Uno de los aspectos más interesantes del libro, además de que hace hincapié en las consecuencias que tendrá la correcta adaptación o no al cambio climático en el ámbito de España, es que dibuja ante nosotros diversos panoramas que se ajustan a los distintos modelos usados para la predicción del clima (y que previamente son “ajustados” con el clima del pasado).

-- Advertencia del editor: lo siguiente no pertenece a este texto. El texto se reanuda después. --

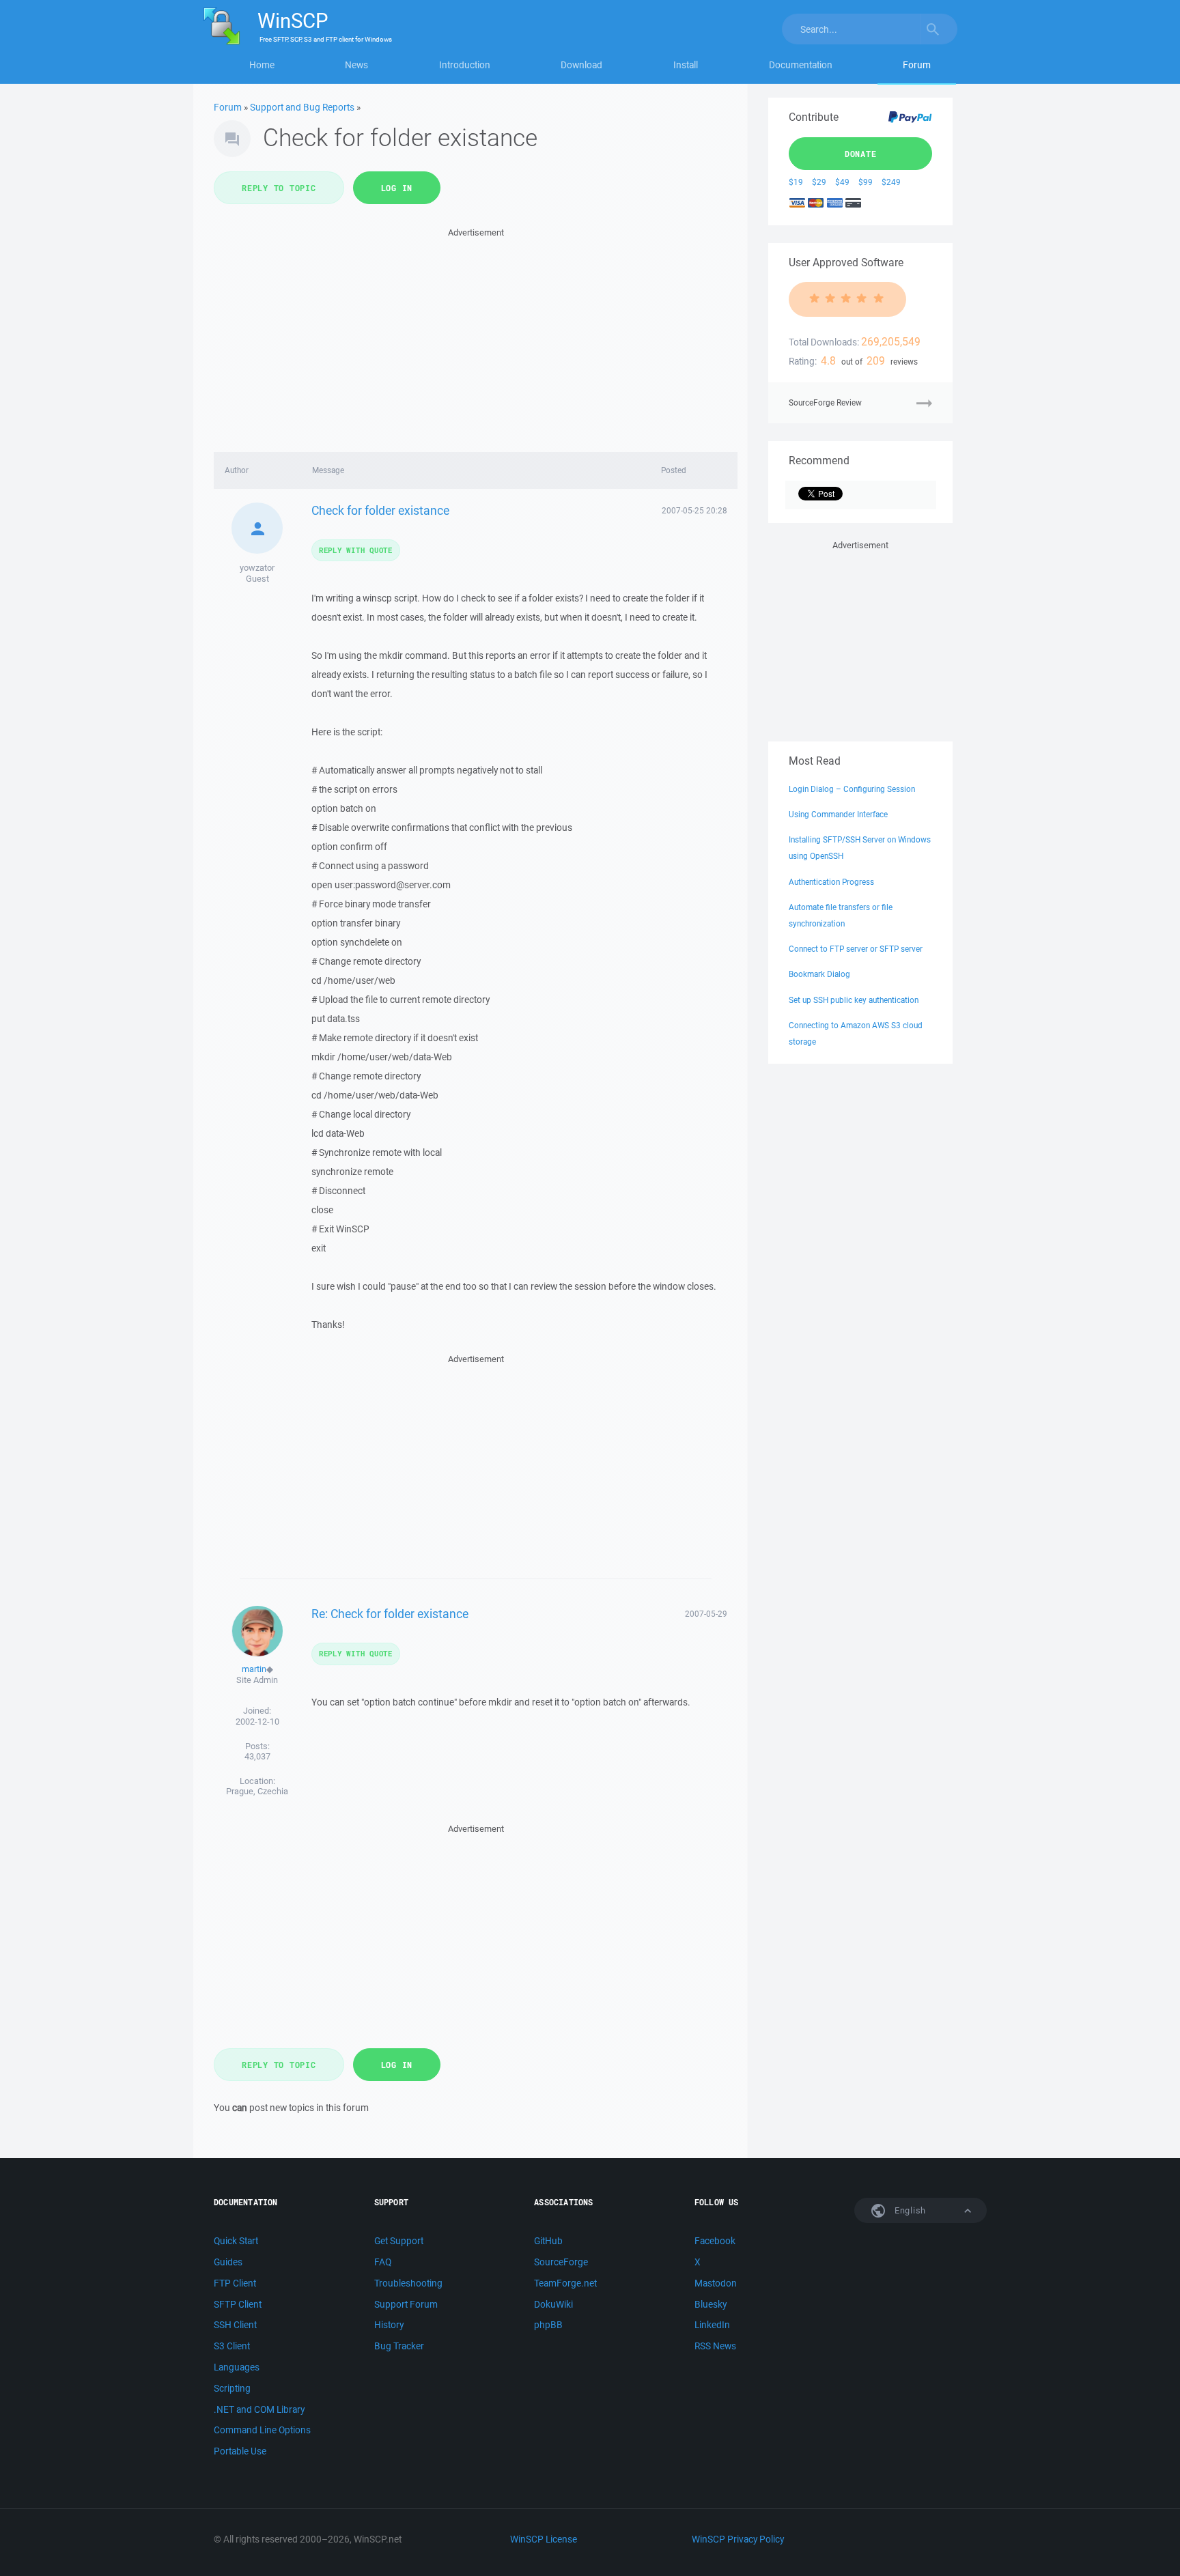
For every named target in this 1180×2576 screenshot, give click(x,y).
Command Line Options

Tenemos ante nosotros, por tanto, elementos de juicio para estimar qué ocurrirá con el planeta en los casos mejor, peor y promedio; y aunque existan posibles variaciones debidas a los márgenes de error que existen en cualquier cálculo, lo cierto es que los resultados invitan a la reflexión.

La lectura de este libro me ha recordado, además, que tengo pendientes un par de reseñas sobre sendos documentales a favor y en contra de la existencia del cambio climático de origen antropocéntrico, ambos con sus luces y con sus sombras, que publicaré en Andanzas de un trotalomas. Adelanto, de cualquier moda, que al igual que Tomás Molina, más que debatir sobre algo que comienza a hacerse cada vez más tangible en nuestra vida cotidiana y que, independientemente de su origen, está siendo verificado por los científicos a fecha de hoy, hay que saber vislumbrar las oportunidades de cambio y usar la inteligencia, como dice el autor, para que este cambio no nos alcance desprevenidos y sin posibilidad de adaptarnos al mismo.